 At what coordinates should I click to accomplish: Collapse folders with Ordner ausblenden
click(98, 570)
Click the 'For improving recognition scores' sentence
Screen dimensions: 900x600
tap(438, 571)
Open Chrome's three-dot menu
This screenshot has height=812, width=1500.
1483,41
○ ○ ○ ○ ○
Output each record above exactly, omitting nothing.

 At what coordinates should I click to accomplish: Collapse folders with Ordner ausblenden
click(98, 570)
Click the 'For improving recognition scores' sentence
Screen dimensions: 900x600
tap(438, 571)
Open Chrome's three-dot menu
This screenshot has height=812, width=1500.
1483,41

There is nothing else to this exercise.